"We waited seven years to be officially engaged. We lived in different cities. His family was against it from the beginning. They told me I'm too old for him; that I should find someone and get away. I tried to leave him many times. I thought I'd rather leave him than live in this battlefield. He wouldn't have it. He said 'I will come and propose; a second or third time if I must. With or without my family'. We got married on paper without his family knowing but my parents insisted he tell them. His dad pushed him to divorce me. Told him 'If you really want her, divorce her, and we will go with you to do it right'. In our culture, doing things the right way is extremely important. I was in a mall when he called and said to meet him at the court the next day to divorce. I told my parents I asked him to divorce me. My dad said it was the best choice I'd made. I was broken. I had to hold it inside. That night, I went to a graduation party; I sang, I read some of my poetry. I went to the bathroom and cried.
After one month of being divorced, his family all came. Everything was agreed upon with my family before they got here. I was worried but thought it might actually happen. Then, my mom spoke to them like trash on purpose. I was so angry. She didn't value my opinion or feelings. She just wanted to prove her point. My mom gave his family the ammunition they were looking for. And that was the end.
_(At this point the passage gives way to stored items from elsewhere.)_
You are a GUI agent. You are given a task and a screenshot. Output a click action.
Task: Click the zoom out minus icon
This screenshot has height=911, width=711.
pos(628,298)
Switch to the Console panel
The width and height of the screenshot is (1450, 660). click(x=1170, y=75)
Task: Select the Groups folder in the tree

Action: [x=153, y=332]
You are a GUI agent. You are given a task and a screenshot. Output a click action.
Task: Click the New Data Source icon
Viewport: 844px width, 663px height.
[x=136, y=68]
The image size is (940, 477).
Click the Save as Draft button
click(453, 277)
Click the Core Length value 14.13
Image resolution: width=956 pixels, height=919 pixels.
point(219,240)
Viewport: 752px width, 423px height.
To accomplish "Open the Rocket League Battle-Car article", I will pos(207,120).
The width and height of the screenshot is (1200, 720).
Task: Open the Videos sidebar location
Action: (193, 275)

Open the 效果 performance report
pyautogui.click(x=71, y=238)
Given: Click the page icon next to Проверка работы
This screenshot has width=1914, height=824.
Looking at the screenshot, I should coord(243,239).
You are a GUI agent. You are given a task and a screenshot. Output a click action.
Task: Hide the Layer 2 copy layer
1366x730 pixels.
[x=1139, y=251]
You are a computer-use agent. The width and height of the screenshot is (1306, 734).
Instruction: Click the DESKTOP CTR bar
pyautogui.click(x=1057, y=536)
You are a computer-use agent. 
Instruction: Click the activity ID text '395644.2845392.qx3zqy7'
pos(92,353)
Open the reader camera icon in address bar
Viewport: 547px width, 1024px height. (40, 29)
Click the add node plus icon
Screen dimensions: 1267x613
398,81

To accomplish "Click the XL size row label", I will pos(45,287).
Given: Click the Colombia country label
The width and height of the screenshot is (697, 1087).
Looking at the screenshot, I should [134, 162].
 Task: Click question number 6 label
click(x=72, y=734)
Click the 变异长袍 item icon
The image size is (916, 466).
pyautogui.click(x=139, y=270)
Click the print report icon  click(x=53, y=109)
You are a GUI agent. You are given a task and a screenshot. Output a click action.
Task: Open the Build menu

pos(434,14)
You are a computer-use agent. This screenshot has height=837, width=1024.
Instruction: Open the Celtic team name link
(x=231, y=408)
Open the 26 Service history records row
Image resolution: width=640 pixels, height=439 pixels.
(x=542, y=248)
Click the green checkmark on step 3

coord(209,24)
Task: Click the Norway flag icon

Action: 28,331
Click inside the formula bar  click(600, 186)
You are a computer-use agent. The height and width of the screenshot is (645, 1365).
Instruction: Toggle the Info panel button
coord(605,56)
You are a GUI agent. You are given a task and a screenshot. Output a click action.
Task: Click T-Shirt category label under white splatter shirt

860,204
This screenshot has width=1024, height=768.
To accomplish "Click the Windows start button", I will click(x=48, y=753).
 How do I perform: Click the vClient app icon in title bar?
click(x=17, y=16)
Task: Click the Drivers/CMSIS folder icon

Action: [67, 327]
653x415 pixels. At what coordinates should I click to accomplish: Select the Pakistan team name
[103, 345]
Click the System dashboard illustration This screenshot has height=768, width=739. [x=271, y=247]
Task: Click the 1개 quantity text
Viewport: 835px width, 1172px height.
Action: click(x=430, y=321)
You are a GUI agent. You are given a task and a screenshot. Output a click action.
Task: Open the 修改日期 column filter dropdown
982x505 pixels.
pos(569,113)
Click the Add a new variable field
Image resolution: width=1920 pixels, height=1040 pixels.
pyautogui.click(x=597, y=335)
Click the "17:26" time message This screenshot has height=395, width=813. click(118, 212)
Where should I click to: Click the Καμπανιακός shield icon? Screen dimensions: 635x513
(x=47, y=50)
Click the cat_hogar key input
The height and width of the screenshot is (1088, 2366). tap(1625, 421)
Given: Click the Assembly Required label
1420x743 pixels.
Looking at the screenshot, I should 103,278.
I went to Malaysia. It was dramatic. I was depressed. I didn't want to talk about it. I went to the mountains. I wanted to shout. LOUD. But, couples kept asking me to take their photos. They were trying to freeze this moment and I was trying to freeze my pain. I couldn't help it, I called him. He'd left for Jordan, like I'd left for Malaysia. It wasn't us talking. It was the pain. Blame. The love was silent and the anger was louder. He threatened to get married; said they'd found two women for him already. I told him to stop calling, even though, I felt if I stayed with him that he wouldn't follow his family. Maybe he was just angry, you know? But, he was serious. And I was finally done.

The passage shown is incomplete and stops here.